● **Source records**:
Content starts

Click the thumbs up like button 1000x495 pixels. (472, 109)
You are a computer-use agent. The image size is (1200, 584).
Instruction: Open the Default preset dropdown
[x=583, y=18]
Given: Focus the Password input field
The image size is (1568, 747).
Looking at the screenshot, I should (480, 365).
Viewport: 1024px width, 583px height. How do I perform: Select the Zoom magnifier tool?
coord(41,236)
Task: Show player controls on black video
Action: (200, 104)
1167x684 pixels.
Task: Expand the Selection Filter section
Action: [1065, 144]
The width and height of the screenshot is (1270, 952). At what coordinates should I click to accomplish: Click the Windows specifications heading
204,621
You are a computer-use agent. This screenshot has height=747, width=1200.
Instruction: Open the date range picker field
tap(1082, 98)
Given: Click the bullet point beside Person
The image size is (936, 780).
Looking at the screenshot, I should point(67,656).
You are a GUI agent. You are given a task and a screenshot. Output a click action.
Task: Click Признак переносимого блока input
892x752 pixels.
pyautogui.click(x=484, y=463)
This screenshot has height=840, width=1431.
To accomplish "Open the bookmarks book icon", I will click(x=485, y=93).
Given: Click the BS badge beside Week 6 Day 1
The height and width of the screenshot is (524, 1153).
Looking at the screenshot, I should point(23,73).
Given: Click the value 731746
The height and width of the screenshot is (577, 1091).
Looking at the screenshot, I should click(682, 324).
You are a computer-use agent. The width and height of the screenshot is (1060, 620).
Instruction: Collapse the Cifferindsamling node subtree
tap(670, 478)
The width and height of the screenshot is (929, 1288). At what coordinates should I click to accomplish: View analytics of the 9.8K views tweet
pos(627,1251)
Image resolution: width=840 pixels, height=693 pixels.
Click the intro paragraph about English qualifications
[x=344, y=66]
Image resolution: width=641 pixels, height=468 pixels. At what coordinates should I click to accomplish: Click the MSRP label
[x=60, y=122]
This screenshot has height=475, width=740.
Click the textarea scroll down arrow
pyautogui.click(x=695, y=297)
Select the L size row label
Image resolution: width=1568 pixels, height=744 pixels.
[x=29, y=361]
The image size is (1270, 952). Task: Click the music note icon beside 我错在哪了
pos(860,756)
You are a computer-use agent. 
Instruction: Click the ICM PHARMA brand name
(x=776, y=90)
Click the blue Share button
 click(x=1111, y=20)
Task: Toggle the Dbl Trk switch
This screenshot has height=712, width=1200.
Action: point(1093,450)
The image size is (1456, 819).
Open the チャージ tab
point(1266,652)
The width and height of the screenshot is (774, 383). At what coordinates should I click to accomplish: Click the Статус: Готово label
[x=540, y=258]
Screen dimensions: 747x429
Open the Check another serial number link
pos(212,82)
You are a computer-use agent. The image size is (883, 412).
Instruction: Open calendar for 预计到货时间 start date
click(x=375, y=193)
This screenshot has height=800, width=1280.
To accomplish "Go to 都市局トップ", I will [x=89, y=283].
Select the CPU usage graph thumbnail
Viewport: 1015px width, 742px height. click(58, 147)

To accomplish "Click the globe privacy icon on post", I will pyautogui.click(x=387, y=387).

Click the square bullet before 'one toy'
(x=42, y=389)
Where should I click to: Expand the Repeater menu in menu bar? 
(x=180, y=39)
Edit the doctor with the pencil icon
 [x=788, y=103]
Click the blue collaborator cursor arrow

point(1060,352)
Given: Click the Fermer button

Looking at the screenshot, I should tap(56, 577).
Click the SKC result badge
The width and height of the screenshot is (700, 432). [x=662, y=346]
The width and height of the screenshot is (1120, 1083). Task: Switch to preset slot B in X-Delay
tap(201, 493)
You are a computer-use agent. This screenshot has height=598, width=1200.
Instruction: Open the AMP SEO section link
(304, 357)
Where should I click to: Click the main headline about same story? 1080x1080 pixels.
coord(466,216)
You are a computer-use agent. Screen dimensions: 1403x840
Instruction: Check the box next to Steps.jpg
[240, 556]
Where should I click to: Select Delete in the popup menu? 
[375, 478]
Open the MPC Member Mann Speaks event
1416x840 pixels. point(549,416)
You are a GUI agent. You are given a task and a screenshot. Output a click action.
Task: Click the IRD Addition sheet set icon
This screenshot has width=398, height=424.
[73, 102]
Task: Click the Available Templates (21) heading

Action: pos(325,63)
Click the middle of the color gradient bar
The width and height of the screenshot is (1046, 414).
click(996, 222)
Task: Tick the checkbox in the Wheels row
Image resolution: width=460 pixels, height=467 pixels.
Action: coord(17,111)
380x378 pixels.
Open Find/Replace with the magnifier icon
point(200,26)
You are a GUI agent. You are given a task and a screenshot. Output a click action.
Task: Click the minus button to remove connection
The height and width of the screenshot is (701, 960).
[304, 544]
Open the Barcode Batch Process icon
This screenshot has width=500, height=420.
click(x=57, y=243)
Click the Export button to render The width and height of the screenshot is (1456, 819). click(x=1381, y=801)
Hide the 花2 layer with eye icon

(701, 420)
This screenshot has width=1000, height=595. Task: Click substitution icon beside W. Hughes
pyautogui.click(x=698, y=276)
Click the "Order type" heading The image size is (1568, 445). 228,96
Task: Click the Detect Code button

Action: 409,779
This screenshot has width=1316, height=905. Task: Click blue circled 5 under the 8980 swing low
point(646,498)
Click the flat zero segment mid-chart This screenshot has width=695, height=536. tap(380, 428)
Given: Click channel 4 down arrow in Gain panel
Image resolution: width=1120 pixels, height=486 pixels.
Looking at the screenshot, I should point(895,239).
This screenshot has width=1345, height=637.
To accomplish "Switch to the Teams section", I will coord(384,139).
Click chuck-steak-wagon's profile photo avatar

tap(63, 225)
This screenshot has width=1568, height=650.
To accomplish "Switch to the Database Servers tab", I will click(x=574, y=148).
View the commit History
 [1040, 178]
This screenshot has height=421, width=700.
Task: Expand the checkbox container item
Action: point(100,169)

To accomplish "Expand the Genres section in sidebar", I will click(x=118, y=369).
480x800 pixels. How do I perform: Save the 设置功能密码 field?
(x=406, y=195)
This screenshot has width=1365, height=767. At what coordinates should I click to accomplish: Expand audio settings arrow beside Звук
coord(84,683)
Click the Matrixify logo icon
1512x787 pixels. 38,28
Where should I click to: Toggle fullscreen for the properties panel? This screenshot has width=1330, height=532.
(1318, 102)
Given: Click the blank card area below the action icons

Content ends

● **WORK TO BE COMPLETED**: Please reproduce each entry exactly as it appears.

● **RESULT FOR THIS EXERCISE**:
Click the thumbs up like button 1000x495 pixels. (472, 109)
You are a computer-use agent. The image size is (1200, 584).
Instruction: Open the Default preset dropdown
[x=583, y=18]
Given: Focus the Password input field
The image size is (1568, 747).
Looking at the screenshot, I should (480, 365).
Viewport: 1024px width, 583px height. How do I perform: Select the Zoom magnifier tool?
coord(41,236)
Task: Show player controls on black video
Action: (200, 104)
1167x684 pixels.
Task: Expand the Selection Filter section
Action: [1065, 144]
The width and height of the screenshot is (1270, 952). At what coordinates should I click to accomplish: Click the Windows specifications heading
204,621
You are a computer-use agent. This screenshot has height=747, width=1200.
Instruction: Open the date range picker field
tap(1082, 98)
Given: Click the bullet point beside Person
The image size is (936, 780).
Looking at the screenshot, I should point(67,656).
You are a GUI agent. You are given a task and a screenshot. Output a click action.
Task: Click Признак переносимого блока input
892x752 pixels.
pyautogui.click(x=484, y=463)
This screenshot has height=840, width=1431.
To accomplish "Open the bookmarks book icon", I will click(x=485, y=93).
Given: Click the BS badge beside Week 6 Day 1
The height and width of the screenshot is (524, 1153).
Looking at the screenshot, I should point(23,73).
Given: Click the value 731746
The height and width of the screenshot is (577, 1091).
Looking at the screenshot, I should click(682, 324).
You are a computer-use agent. The width and height of the screenshot is (1060, 620).
Instruction: Collapse the Cifferindsamling node subtree
tap(670, 478)
The width and height of the screenshot is (929, 1288). At what coordinates should I click to accomplish: View analytics of the 9.8K views tweet
pos(627,1251)
Image resolution: width=840 pixels, height=693 pixels.
Click the intro paragraph about English qualifications
[x=344, y=66]
Image resolution: width=641 pixels, height=468 pixels. At what coordinates should I click to accomplish: Click the MSRP label
[x=60, y=122]
This screenshot has height=475, width=740.
Click the textarea scroll down arrow
pyautogui.click(x=695, y=297)
Select the L size row label
Image resolution: width=1568 pixels, height=744 pixels.
[x=29, y=361]
The image size is (1270, 952). Task: Click the music note icon beside 我错在哪了
pos(860,756)
You are a computer-use agent. 
Instruction: Click the ICM PHARMA brand name
(x=776, y=90)
Click the blue Share button
 click(x=1111, y=20)
Task: Toggle the Dbl Trk switch
This screenshot has height=712, width=1200.
Action: point(1093,450)
The image size is (1456, 819).
Open the チャージ tab
point(1266,652)
The width and height of the screenshot is (774, 383). At what coordinates should I click to accomplish: Click the Статус: Готово label
[x=540, y=258]
Screen dimensions: 747x429
Open the Check another serial number link
pos(212,82)
You are a computer-use agent. The image size is (883, 412).
Instruction: Open calendar for 预计到货时间 start date
click(x=375, y=193)
This screenshot has height=800, width=1280.
To accomplish "Go to 都市局トップ", I will [x=89, y=283].
Select the CPU usage graph thumbnail
Viewport: 1015px width, 742px height. click(58, 147)

To accomplish "Click the globe privacy icon on post", I will pyautogui.click(x=387, y=387).

Click the square bullet before 'one toy'
(x=42, y=389)
Where should I click to: Expand the Repeater menu in menu bar? 
(x=180, y=39)
Edit the doctor with the pencil icon
 [x=788, y=103]
Click the blue collaborator cursor arrow

point(1060,352)
Given: Click the Fermer button

Looking at the screenshot, I should tap(56, 577).
Click the SKC result badge
The width and height of the screenshot is (700, 432). [x=662, y=346]
The width and height of the screenshot is (1120, 1083). Task: Switch to preset slot B in X-Delay
tap(201, 493)
You are a computer-use agent. This screenshot has height=598, width=1200.
Instruction: Open the AMP SEO section link
(304, 357)
Where should I click to: Click the main headline about same story? 1080x1080 pixels.
coord(466,216)
You are a computer-use agent. Screen dimensions: 1403x840
Instruction: Check the box next to Steps.jpg
[240, 556]
Where should I click to: Select Delete in the popup menu? 
[375, 478]
Open the MPC Member Mann Speaks event
1416x840 pixels. point(549,416)
You are a GUI agent. You are given a task and a screenshot. Output a click action.
Task: Click the IRD Addition sheet set icon
This screenshot has width=398, height=424.
[73, 102]
Task: Click the Available Templates (21) heading

Action: pos(325,63)
Click the middle of the color gradient bar
The width and height of the screenshot is (1046, 414).
click(996, 222)
Task: Tick the checkbox in the Wheels row
Image resolution: width=460 pixels, height=467 pixels.
Action: coord(17,111)
380x378 pixels.
Open Find/Replace with the magnifier icon
point(200,26)
You are a GUI agent. You are given a task and a screenshot. Output a click action.
Task: Click the minus button to remove connection
The height and width of the screenshot is (701, 960).
[304, 544]
Open the Barcode Batch Process icon
This screenshot has width=500, height=420.
click(x=57, y=243)
Click the Export button to render The width and height of the screenshot is (1456, 819). click(x=1381, y=801)
Hide the 花2 layer with eye icon

(701, 420)
This screenshot has width=1000, height=595. Task: Click substitution icon beside W. Hughes
pyautogui.click(x=698, y=276)
Click the "Order type" heading The image size is (1568, 445). 228,96
Task: Click the Detect Code button

Action: 409,779
This screenshot has width=1316, height=905. Task: Click blue circled 5 under the 8980 swing low
point(646,498)
Click the flat zero segment mid-chart This screenshot has width=695, height=536. tap(380, 428)
Given: Click channel 4 down arrow in Gain panel
Image resolution: width=1120 pixels, height=486 pixels.
Looking at the screenshot, I should point(895,239).
This screenshot has width=1345, height=637.
To accomplish "Switch to the Teams section", I will coord(384,139).
Click chuck-steak-wagon's profile photo avatar

tap(63, 225)
This screenshot has width=1568, height=650.
To accomplish "Switch to the Database Servers tab", I will click(x=574, y=148).
View the commit History
 [1040, 178]
This screenshot has height=421, width=700.
Task: Expand the checkbox container item
Action: point(100,169)

To accomplish "Expand the Genres section in sidebar", I will click(x=118, y=369).
480x800 pixels. How do I perform: Save the 设置功能密码 field?
(x=406, y=195)
This screenshot has width=1365, height=767. At what coordinates should I click to accomplish: Expand audio settings arrow beside Звук
coord(84,683)
Click the Matrixify logo icon
1512x787 pixels. 38,28
Where should I click to: Toggle fullscreen for the properties panel? This screenshot has width=1330, height=532.
(1318, 102)
Given: Click the blank card area below the action icons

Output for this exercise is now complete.